What you need to do –
How many lines in the entries below contain the word "Choose"? Case counts. Reply with the number only.

Input data –

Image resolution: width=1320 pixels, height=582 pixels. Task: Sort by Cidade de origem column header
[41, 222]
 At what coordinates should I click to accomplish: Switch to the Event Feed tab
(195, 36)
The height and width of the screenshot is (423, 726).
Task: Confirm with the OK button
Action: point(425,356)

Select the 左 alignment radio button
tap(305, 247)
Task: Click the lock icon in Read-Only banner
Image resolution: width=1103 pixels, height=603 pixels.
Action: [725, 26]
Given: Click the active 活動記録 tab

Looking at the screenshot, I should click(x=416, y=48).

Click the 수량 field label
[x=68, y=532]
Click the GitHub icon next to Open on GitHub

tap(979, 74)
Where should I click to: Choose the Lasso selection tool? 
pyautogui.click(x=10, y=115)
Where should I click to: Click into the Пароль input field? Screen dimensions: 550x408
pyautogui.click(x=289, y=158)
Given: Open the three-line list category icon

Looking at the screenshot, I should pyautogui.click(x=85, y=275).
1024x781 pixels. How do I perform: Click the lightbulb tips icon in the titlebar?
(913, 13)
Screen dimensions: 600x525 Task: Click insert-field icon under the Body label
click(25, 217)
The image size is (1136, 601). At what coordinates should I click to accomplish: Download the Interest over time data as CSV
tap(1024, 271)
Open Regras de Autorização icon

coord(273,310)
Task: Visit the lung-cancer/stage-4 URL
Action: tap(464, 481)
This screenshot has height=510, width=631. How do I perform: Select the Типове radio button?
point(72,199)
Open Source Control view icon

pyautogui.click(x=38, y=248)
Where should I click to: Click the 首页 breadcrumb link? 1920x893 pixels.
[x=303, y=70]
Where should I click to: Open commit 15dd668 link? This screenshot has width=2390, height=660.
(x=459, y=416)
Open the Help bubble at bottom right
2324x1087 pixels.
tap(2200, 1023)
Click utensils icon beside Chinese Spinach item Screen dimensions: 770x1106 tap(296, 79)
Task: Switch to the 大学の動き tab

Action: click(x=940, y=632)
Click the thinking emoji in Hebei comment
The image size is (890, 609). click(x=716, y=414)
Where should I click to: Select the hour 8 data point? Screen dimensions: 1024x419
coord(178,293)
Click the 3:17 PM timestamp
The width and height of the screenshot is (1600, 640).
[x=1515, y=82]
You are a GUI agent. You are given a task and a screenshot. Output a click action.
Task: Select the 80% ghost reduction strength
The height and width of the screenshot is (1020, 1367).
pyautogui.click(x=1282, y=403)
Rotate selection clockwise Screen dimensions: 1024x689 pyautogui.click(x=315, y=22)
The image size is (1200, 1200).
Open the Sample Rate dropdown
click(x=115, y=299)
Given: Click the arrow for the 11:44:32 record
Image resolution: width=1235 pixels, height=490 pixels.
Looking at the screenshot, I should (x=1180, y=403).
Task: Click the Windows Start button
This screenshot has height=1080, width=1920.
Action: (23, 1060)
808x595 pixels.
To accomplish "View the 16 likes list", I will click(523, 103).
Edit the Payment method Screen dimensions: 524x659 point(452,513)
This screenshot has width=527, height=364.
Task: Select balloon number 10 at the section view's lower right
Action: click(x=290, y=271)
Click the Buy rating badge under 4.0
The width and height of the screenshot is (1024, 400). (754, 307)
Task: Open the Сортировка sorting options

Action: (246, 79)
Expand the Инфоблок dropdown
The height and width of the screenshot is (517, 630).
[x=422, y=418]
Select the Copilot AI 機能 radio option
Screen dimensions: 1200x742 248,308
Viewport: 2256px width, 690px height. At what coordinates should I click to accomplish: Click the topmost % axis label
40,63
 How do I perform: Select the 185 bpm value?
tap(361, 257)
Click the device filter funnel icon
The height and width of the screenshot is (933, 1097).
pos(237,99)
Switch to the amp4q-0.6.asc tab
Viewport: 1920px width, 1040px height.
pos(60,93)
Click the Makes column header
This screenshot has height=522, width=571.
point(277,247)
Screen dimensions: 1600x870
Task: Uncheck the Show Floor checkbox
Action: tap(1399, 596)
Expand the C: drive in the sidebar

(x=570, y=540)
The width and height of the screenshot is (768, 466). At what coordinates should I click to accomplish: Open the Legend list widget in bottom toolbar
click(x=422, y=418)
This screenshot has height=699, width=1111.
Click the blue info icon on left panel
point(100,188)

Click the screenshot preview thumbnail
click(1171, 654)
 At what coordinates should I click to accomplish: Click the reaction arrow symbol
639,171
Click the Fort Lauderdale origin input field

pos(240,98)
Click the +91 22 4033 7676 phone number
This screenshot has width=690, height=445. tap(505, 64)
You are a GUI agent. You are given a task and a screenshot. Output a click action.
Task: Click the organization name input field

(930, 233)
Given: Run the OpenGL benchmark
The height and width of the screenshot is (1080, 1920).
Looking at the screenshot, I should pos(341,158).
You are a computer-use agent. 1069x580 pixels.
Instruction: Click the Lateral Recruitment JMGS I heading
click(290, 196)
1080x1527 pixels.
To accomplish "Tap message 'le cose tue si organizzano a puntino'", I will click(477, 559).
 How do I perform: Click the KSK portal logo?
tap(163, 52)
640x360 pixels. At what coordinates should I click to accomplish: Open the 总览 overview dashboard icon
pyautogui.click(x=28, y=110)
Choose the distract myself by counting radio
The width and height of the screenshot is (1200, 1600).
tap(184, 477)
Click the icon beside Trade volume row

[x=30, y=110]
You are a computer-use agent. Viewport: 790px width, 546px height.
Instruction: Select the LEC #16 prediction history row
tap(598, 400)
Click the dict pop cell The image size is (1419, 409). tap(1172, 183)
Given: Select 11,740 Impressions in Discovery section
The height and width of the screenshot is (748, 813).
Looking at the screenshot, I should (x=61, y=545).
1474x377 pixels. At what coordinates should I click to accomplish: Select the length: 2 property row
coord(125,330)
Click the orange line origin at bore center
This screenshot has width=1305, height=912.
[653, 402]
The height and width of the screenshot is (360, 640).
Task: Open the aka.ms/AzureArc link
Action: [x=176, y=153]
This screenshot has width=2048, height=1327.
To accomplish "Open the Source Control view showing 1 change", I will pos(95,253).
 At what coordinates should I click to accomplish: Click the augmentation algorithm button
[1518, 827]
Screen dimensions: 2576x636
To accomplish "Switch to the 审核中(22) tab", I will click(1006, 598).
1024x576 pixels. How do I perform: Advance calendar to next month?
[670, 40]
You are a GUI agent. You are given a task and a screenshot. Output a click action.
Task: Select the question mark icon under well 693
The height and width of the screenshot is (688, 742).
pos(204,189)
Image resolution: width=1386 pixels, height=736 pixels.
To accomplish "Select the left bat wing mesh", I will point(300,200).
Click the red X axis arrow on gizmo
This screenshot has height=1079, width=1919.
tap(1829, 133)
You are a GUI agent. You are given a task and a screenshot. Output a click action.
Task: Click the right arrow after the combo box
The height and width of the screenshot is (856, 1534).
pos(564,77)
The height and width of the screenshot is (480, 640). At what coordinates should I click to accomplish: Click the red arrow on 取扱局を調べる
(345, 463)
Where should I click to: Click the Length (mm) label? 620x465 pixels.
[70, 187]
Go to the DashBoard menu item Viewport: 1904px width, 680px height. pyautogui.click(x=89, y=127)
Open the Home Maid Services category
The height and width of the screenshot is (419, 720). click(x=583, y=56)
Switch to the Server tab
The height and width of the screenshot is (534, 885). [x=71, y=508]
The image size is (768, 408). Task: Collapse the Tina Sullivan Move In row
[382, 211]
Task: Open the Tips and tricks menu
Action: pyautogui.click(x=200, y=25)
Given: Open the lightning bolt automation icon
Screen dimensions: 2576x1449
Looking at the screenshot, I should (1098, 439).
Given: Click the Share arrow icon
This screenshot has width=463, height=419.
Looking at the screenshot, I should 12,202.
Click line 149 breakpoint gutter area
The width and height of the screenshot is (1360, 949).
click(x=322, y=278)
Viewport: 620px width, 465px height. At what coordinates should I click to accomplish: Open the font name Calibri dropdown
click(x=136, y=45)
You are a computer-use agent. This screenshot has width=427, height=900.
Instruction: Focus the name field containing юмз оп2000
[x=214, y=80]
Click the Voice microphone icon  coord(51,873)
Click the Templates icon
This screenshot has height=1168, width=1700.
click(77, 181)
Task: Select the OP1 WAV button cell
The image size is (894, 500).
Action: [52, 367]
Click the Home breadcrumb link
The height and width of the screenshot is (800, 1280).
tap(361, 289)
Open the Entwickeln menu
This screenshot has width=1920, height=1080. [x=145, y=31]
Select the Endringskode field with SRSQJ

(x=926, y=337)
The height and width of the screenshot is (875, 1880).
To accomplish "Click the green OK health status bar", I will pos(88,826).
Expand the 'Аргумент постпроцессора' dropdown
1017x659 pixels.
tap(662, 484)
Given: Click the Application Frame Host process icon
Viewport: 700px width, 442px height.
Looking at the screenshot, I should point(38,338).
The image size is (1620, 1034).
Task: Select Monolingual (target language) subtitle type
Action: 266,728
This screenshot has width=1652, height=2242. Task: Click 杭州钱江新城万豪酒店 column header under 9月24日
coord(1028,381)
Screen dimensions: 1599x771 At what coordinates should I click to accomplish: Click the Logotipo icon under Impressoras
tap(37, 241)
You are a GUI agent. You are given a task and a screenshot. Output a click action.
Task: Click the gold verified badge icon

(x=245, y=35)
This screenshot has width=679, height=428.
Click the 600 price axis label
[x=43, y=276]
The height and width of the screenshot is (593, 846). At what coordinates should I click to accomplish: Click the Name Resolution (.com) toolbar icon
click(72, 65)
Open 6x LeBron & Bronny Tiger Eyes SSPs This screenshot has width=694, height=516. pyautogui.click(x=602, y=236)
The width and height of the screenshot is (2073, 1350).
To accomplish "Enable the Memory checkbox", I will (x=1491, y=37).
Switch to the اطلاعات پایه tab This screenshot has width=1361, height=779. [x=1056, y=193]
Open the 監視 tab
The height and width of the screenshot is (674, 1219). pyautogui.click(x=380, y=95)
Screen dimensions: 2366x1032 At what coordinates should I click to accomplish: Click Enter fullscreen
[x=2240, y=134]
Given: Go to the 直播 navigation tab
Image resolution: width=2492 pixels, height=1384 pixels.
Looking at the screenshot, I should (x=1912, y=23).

Response for this exercise –
2